SELECTED TEXT Block Start

Are double masks needed to combat coronavirus variants?
With the emergence of highly infectious coronavirus variants, along with a rise in the number of COVID-19 cases in Singapore, having good protection against possible infection is an area of concern to many. NUS experts Professor Teo Yik Ying and Associate Professor Hsu Li Yang from the NUS Saw Swee Hock School of Public Health (SSHSPH), give their opinion on whether the current safety measures are sufficient, or if there is a need to increase them.
“Presently, the understanding on the characteristics of the new variants is that they are transmitted in the same manner. People infected with some of these new variants have been associated with having a higher viral load,” said Prof Teo, Dean of the SSHSPH.
Assoc Prof Hsu, Vice-Dean (Global Health) and Programme Leader of Infectious Diseases at SSHSPH, remarked that the UK and South Africa variants of the virus appear to be more efficient at attaching to and invading human cells. However, he noted that the World Health Organisation has not changed its stance to recommend triple-layered masks in the community as yet.
While the public may be feeling worried about increased safety measures, Prof Teo shared, “The issue actually is about people following the current measures properly, including the proper wearing of masks, rather than to add on additional or stricter measures.”
Although some experts in the United States have advocated the use of double face masks as added protection from the new variants, the mass-produced high-quality masks in Singapore should be effective if used correctly.

SELECTED TEXT Block End
DATASET ENTRIES Block Start

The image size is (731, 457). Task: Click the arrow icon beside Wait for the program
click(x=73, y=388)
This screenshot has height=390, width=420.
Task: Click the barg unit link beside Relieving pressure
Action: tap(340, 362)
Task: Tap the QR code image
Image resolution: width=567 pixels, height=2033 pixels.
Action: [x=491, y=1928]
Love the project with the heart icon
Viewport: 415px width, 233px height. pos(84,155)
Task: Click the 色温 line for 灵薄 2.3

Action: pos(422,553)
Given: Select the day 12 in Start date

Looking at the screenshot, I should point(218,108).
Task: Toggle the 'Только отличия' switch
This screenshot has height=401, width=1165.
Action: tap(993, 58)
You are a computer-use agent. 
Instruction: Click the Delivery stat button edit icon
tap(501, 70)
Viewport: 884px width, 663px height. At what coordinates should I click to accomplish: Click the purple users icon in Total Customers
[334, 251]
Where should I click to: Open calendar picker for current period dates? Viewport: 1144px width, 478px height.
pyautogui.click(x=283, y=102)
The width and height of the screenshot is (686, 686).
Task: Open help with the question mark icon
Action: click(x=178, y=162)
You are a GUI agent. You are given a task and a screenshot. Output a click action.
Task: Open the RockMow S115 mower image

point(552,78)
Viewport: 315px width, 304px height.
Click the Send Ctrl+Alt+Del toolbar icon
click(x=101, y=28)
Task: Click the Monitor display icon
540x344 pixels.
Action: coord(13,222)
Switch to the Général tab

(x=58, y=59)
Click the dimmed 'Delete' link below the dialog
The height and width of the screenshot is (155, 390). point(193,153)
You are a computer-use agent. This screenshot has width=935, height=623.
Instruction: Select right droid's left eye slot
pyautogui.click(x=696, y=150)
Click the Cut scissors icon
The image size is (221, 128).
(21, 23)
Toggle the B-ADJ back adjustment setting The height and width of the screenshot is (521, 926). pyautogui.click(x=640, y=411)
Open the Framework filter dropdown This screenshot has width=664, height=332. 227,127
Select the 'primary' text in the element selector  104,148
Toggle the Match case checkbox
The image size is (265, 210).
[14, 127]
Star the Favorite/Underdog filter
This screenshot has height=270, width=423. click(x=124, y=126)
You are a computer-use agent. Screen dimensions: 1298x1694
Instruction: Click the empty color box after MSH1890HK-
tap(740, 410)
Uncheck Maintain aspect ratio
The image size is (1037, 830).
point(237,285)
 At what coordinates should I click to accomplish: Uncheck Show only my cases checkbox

DATASET ENTRIES Block End

USING THE INFORMATION =
1. Answer these from the article on double masks:
(a) Which variants does Assoc Prof Hsu say appear more efficient at attaching to and invading human cells?
(b) What has the World Health Organisation not yet changed its stance to recommend in the community?
(c) What position does Prof Teo hold at the SSHSPH?
2. Continue the article on double masks from its final sentence onward.

TASK RESPONSES =
1.
(a) The UK and South Africa variants of the virus.
(b) Triple-layered masks.
(c) Dean of the SSHSPH.

2.
“Masks on their own do not offer total protection against infection, but wearing one works in tandem with preventative measures such as physical distancing and hand washing,” explained Assoc Prof Hsu.
“In terms of face masks, there has always been a recommendation on three-ply masks, and even the masks distributed by the Singapore government come with specific instructions on allowing additional middle layer filters to be inserted,” Prof Teo explained.
Properly constructed 3-ply surgical masks have been shown in research settings to provide amongst the best performance in terms of serving as a barrier against droplet projections. However, properly constructed reusable 3-ply cotton masks already are sufficiently efficient at minimising droplet projections.
So, what type of face mask should we be wearing? “By all means, use a surgical mask if there is a stable supply that does not compromise on access by healthcare workers and key frontline staff. But there is presently no evidence to suggest that there is a need to switch to higher-quality masks when one is moving about in public spaces. What is more important, is to wear the mask properly,” Prof Teo said.